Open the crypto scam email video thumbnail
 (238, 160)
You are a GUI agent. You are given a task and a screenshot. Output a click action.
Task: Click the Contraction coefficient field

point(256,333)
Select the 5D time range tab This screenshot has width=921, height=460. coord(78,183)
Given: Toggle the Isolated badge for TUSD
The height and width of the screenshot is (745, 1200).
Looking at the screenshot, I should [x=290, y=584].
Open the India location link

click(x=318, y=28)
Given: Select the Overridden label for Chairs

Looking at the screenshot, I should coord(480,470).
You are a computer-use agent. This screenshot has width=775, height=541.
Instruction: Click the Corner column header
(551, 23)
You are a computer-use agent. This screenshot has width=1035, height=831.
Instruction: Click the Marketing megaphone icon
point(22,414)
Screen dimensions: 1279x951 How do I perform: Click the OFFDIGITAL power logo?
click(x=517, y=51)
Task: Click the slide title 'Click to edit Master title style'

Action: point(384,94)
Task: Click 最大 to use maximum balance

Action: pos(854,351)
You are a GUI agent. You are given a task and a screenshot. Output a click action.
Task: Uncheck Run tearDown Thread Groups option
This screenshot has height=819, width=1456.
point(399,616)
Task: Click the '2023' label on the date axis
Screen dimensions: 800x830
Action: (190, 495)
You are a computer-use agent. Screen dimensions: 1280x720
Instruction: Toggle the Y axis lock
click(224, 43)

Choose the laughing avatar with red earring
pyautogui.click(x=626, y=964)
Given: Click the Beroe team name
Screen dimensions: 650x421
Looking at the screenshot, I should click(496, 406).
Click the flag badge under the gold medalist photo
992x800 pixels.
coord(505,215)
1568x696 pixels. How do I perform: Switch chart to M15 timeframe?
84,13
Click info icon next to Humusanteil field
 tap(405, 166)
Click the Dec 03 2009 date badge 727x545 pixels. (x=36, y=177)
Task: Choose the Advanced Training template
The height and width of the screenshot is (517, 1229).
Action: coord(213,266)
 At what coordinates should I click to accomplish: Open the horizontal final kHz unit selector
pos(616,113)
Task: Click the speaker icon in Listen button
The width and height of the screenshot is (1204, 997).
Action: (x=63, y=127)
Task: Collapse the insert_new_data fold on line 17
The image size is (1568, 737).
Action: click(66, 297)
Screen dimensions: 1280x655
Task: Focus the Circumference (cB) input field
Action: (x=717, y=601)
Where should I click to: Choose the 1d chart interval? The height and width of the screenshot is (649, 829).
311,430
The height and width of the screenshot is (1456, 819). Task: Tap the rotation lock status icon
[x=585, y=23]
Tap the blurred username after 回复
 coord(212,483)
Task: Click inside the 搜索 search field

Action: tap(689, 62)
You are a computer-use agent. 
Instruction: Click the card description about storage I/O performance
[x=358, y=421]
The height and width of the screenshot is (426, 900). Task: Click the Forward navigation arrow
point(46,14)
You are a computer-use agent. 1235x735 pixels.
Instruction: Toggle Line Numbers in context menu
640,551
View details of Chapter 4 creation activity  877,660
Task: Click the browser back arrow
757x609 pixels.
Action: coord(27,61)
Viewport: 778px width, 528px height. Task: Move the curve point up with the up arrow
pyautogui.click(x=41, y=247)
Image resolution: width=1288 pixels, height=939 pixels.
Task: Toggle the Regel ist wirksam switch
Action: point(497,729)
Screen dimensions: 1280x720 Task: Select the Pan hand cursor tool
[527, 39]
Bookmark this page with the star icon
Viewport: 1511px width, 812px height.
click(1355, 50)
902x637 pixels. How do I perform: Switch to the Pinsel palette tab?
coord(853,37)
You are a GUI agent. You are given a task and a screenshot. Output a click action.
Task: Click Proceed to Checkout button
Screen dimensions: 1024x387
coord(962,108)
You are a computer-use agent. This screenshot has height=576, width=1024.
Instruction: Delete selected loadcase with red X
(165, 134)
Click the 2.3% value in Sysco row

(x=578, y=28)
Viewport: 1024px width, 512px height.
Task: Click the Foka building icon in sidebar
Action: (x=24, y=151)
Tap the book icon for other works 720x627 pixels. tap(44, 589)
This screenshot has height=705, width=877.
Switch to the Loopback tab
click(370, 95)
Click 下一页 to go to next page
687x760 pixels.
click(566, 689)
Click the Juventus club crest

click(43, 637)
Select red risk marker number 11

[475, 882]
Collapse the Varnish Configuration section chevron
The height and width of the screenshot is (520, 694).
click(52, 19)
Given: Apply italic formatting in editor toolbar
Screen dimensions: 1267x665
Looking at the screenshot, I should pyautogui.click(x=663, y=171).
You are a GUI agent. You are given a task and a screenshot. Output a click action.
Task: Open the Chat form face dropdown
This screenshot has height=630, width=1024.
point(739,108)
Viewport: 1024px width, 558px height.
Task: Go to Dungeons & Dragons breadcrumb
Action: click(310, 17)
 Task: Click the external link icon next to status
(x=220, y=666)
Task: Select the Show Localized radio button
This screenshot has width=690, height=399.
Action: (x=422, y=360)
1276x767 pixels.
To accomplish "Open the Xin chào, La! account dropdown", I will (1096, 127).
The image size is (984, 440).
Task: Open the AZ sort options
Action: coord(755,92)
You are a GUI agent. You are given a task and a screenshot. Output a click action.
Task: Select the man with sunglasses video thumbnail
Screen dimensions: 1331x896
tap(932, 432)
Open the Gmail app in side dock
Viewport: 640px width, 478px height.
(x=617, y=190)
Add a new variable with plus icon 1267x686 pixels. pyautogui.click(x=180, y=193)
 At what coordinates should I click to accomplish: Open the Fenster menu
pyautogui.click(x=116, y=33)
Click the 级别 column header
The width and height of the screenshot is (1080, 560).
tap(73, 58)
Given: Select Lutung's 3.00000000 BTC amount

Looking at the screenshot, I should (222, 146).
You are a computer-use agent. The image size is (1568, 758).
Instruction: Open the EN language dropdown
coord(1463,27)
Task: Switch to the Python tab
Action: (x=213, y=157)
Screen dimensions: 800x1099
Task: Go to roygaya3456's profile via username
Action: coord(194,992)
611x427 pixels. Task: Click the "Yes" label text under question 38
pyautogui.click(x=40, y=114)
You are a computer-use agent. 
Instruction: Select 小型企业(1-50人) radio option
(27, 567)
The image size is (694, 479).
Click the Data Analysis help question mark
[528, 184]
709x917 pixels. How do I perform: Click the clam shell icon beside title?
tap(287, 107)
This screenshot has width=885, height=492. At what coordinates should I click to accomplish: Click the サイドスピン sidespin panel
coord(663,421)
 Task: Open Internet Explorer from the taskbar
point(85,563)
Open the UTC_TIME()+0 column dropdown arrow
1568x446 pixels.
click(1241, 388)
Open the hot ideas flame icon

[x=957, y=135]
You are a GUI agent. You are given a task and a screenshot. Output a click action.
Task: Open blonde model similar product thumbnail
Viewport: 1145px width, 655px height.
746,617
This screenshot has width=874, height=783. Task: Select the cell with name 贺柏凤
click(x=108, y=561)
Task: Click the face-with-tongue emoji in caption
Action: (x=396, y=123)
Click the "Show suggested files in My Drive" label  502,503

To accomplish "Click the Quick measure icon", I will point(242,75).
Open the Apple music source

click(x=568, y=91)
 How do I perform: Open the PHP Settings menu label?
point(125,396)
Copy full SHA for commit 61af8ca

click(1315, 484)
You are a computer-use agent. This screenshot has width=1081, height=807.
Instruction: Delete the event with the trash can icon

#### Task instructions
Look over the entries for "Show", then copy every line that includes that string.

#### Expected answer
Task: Select the Show Localized radio button
Click the "Show suggested files in My Drive" label  502,503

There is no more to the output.